The Door of the Sheep - Page 5
And that is uniquely true of our worship, for it is at the Eucharist that Our Lord, as the Door to God, gives us free and unhindered access to the throne of God.
We acknowledge at the beginning of the Eucharist, however, how totally unworthy we are in God’s sight, and that if it were not for Our Lord and for his Crucifixion we should not be in this church at all. So we do not come breezily in, thinking what splendid people we are. No, we humbly plead, “Lord have mercy”.
At the Offertory, when we are still standing, as it were at a distance from the throne of God, we offer the bread and wine and with them we offer what they represent: ourselves and our lives, what we are and what we do – poor offerings indeed, but soon to be taken possession of by Our Lord and made one with his offering of himself and transformed by his Divine power.

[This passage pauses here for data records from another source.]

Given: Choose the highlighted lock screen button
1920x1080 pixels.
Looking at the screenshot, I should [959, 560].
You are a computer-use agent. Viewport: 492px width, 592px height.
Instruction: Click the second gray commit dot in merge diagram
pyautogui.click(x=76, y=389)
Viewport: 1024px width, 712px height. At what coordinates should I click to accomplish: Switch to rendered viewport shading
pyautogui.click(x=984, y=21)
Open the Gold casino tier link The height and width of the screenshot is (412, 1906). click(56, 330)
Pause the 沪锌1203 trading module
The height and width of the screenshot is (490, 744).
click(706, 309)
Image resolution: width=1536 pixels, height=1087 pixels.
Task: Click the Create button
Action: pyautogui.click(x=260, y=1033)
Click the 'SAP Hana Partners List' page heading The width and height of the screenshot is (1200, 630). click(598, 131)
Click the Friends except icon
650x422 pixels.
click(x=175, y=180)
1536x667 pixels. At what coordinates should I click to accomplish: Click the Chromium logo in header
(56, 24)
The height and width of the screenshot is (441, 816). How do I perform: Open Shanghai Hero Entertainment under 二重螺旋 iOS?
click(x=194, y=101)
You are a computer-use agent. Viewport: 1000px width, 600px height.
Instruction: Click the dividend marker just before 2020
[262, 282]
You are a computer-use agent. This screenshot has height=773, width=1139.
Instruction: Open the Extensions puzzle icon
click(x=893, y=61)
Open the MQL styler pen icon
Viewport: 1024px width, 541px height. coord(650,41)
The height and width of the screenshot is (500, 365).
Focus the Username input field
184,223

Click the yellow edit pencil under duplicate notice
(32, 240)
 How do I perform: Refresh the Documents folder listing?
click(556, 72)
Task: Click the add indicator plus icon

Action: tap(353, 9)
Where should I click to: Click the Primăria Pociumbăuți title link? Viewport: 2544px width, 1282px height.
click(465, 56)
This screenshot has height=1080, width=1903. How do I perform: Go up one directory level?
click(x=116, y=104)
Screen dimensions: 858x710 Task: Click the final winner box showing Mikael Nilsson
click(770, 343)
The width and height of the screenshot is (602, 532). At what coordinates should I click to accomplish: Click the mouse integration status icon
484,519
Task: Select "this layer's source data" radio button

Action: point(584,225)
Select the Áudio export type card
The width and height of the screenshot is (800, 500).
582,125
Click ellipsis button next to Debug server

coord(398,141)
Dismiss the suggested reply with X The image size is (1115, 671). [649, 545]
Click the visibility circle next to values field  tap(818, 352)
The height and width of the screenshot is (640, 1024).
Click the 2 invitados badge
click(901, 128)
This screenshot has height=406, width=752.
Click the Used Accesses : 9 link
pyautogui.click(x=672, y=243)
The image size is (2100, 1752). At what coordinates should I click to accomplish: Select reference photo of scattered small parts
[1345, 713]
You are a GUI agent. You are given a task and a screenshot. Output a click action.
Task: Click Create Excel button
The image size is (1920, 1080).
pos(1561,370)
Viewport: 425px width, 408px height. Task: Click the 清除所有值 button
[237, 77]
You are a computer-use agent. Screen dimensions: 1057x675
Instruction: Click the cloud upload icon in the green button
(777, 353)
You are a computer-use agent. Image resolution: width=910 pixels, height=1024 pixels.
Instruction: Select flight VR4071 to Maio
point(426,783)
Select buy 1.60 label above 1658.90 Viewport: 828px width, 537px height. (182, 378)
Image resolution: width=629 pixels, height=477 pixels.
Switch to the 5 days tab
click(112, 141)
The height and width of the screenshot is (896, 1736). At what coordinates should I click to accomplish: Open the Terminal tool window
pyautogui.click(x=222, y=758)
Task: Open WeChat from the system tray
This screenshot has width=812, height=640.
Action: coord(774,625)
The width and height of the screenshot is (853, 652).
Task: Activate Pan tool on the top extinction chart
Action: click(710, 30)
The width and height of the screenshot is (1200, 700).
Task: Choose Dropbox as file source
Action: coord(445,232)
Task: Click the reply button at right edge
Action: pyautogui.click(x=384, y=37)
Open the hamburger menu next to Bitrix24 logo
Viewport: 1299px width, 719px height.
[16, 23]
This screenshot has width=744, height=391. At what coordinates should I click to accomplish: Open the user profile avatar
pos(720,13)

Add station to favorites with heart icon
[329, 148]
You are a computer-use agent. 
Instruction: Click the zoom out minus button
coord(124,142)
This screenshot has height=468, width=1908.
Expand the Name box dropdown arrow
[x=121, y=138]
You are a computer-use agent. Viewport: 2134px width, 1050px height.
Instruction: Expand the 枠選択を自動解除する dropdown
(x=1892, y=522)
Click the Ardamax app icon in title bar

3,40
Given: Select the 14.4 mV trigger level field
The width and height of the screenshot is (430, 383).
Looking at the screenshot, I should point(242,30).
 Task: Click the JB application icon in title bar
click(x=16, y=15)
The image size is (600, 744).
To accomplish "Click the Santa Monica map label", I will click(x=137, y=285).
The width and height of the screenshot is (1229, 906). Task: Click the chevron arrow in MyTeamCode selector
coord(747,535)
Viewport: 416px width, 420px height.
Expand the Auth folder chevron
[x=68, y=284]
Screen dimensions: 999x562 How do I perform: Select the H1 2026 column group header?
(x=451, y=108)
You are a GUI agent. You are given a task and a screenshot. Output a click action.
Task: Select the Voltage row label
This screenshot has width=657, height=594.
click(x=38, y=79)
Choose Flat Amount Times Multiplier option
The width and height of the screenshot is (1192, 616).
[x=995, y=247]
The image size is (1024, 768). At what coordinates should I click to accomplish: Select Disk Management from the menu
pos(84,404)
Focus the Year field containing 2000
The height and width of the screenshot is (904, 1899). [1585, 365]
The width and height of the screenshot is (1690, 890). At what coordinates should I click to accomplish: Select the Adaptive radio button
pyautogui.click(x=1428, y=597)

Then at the Sanctus we come nearer to God’s throne, near enough to join in the angels’ song of “Holy, holy, holy”, until at the Consecration we offer to our Heavenly Father his Son, Our Saviour Jesus Christ himself, and the outward forms of bread and wine enshrine his own risen and glorified Body and Blood, and he is in our midst in the Blessed Sacrament. And still showing those victorious scars in his feet and hands and side he presents us to his Father as his own people, his own flock, whom he died to save. And God welcomes and receives us with his Son.